Pictures excluded, retype the lines from the one containing "You are a GUI" through the last line of the data below, both included.

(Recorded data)
Segment Open
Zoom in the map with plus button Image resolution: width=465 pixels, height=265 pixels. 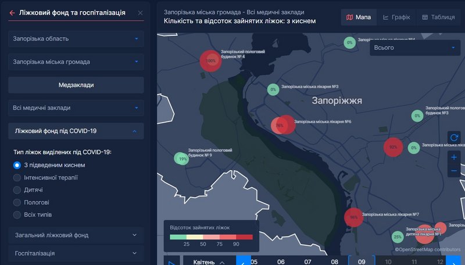pos(454,157)
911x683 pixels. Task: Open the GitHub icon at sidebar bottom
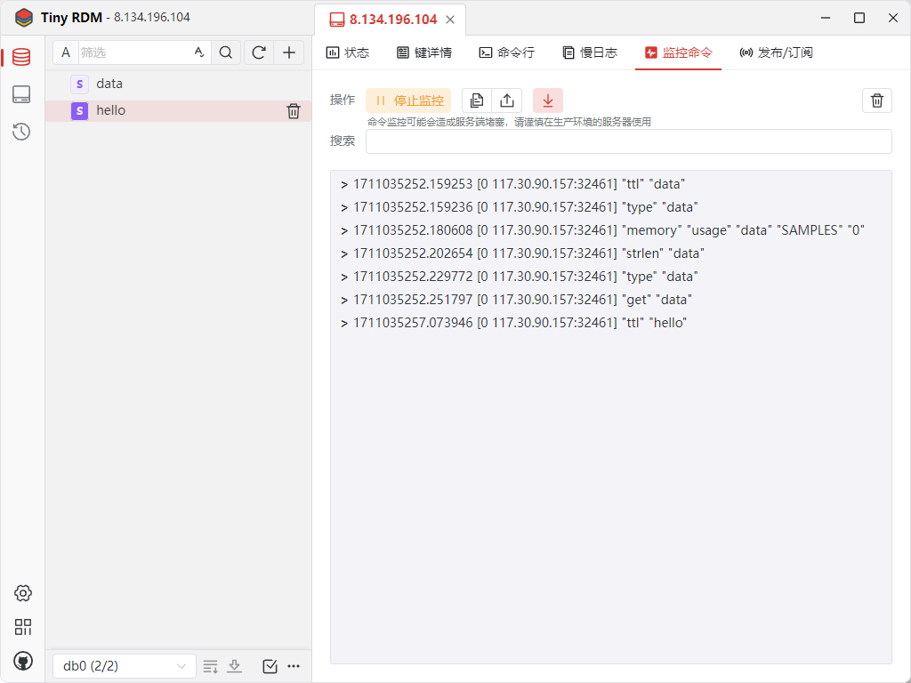click(23, 661)
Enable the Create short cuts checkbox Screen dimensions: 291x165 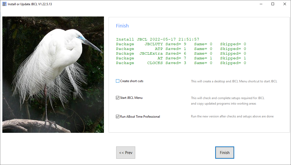pos(118,81)
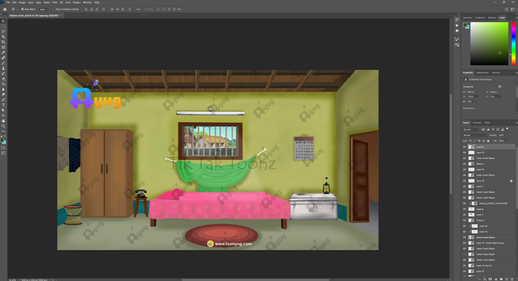Hide the Layer 50 layer
This screenshot has width=518, height=281.
(x=464, y=153)
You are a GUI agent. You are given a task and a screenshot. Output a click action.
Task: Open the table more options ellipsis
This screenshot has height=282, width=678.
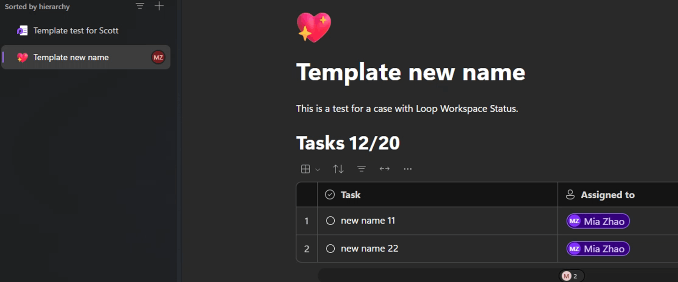tap(408, 169)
Segment Closed
OUTPUT FOR THIS TASK.
You are a GUI agent. You are given a task and a screenshot. Output a click action.
Task: Open the table more options ellipsis
This screenshot has height=282, width=678.
tap(408, 169)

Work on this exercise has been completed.